(Collection entries)
-*-

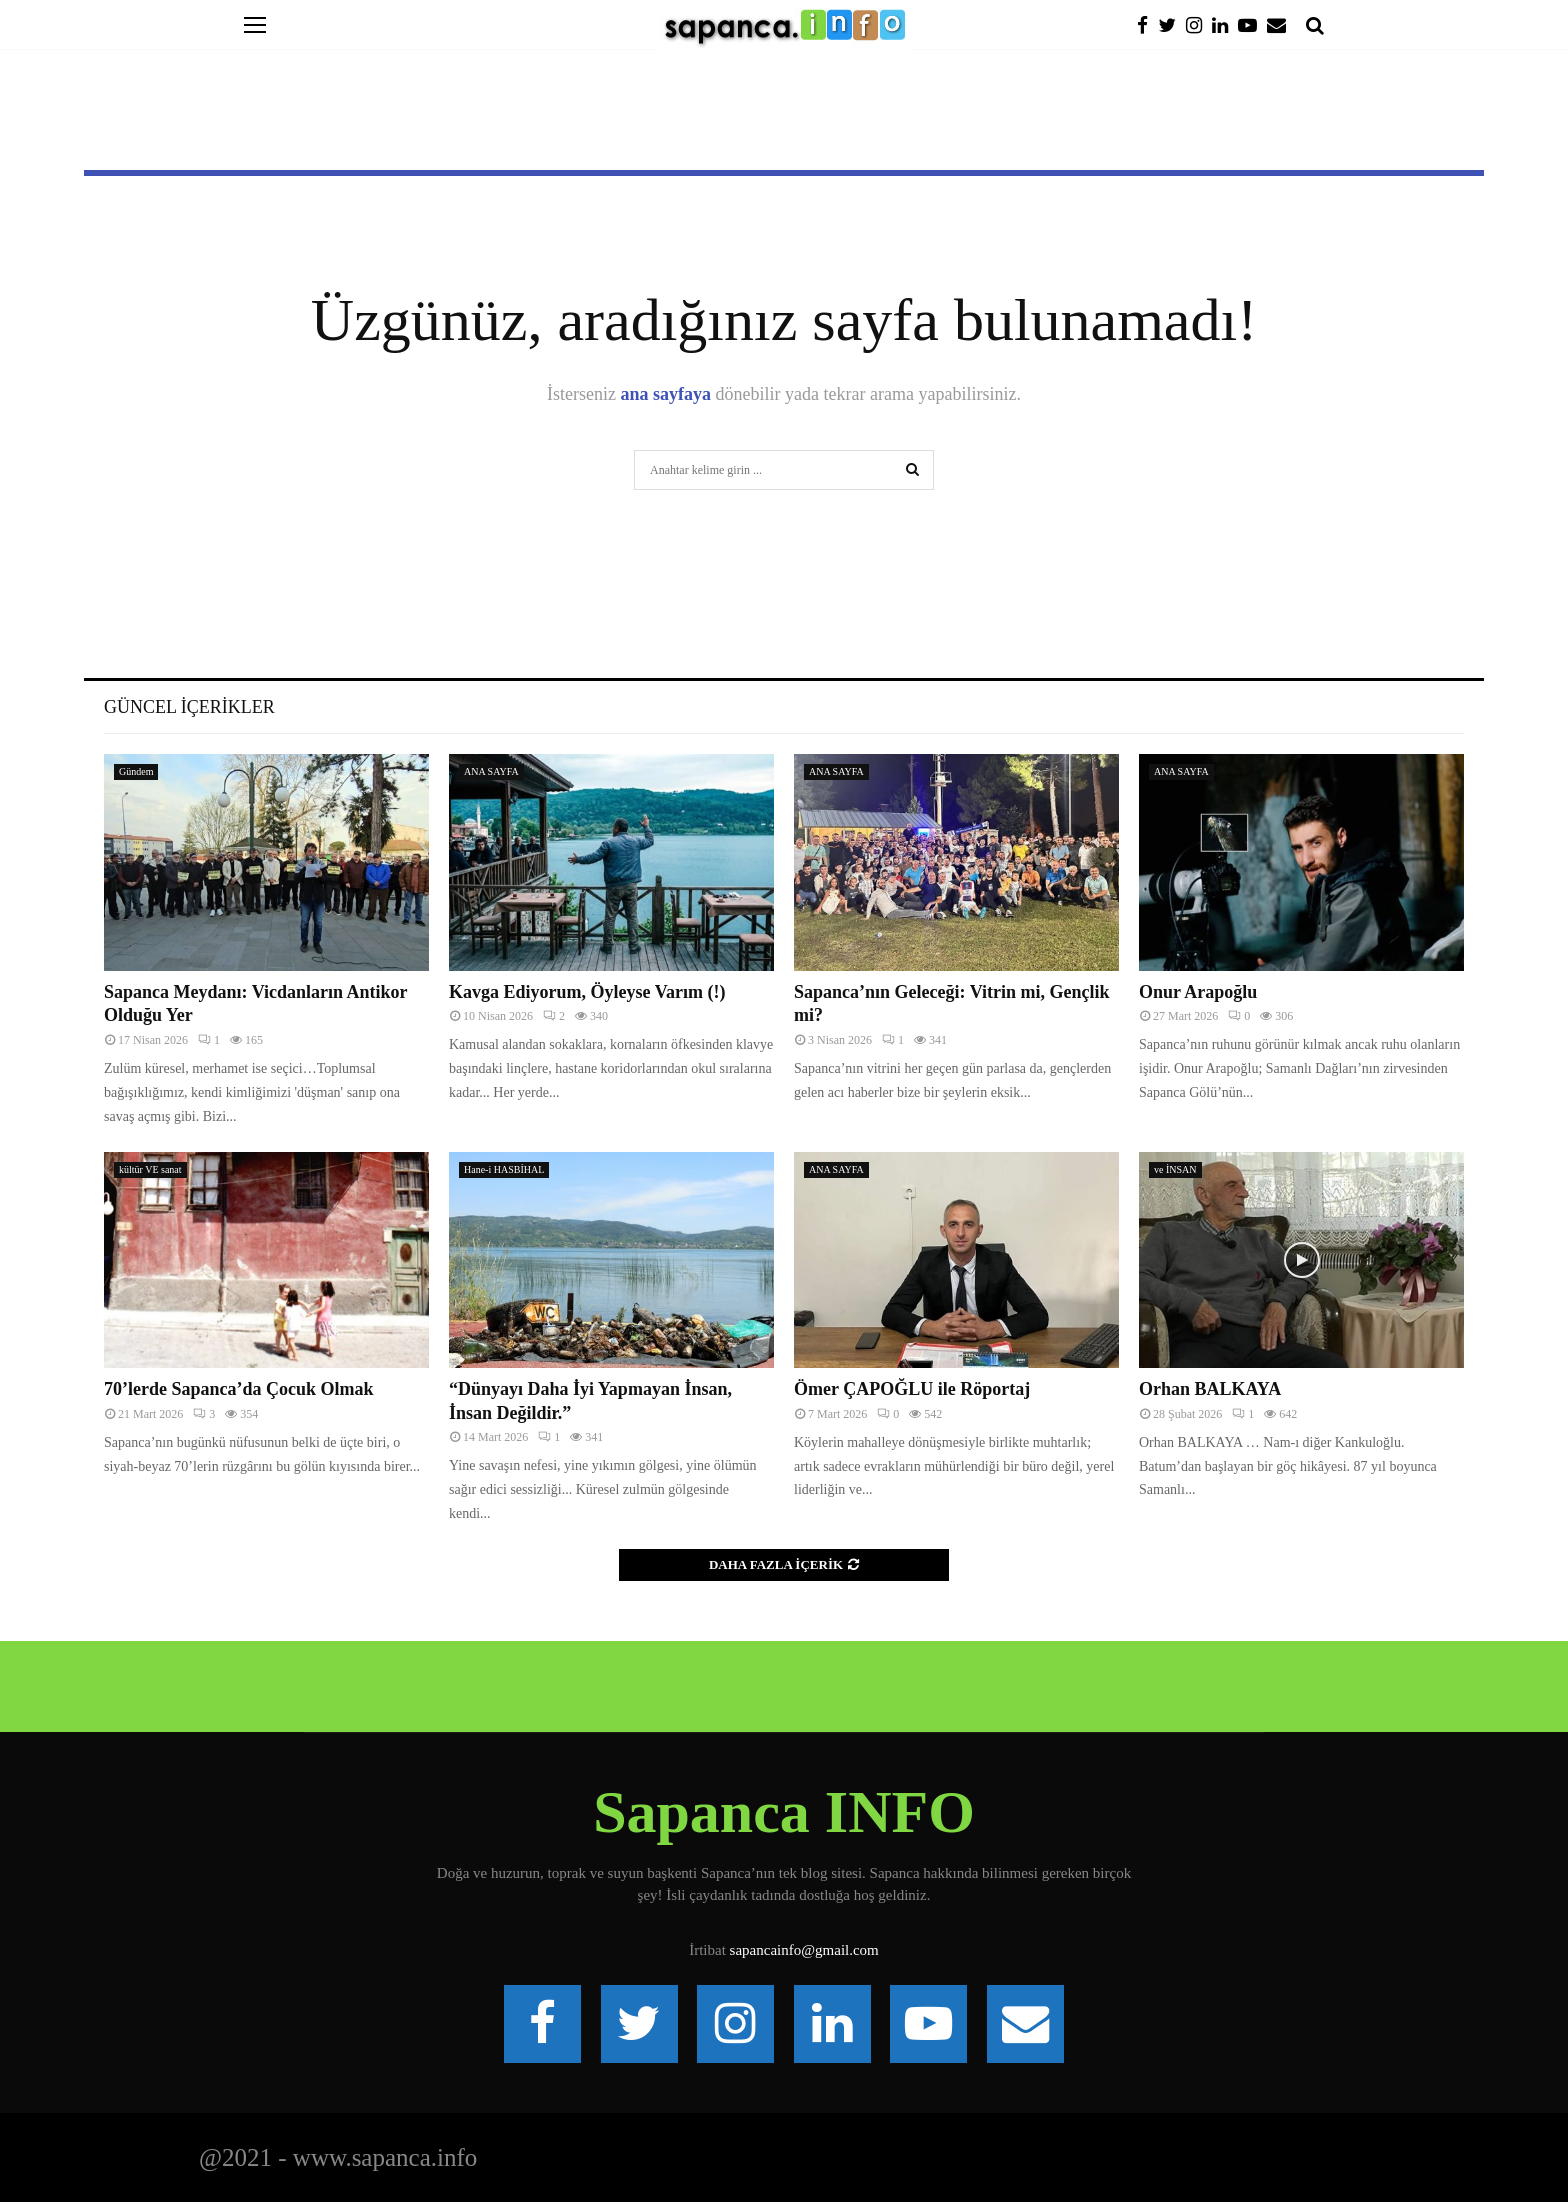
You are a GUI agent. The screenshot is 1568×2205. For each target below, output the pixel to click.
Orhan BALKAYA (1210, 1389)
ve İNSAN (1175, 1169)
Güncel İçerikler (189, 707)
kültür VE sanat (150, 1169)
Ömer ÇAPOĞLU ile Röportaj (912, 1389)
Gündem (136, 771)
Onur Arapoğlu (1198, 992)
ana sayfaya (666, 394)
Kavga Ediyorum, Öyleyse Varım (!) (587, 992)
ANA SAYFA (491, 771)
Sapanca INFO (784, 1812)
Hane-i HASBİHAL (504, 1169)
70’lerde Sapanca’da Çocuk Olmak (239, 1389)
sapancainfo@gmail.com (804, 1950)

-*-

→ Exercise task: Edit everything from the line containing "ana sayfaya (666, 394)" down to the last line, changing "HASBİHAL" to "SOHBET" and keeping every other part of those lines unchanged.

→ Solution to the problem:
ana sayfaya (666, 394)
Kavga Ediyorum, Öyleyse Varım (!) (587, 992)
ANA SAYFA (491, 771)
Sapanca INFO (784, 1812)
Hane-i SOHBET (504, 1169)
70’lerde Sapanca’da Çocuk Olmak (239, 1389)
sapancainfo@gmail.com (804, 1950)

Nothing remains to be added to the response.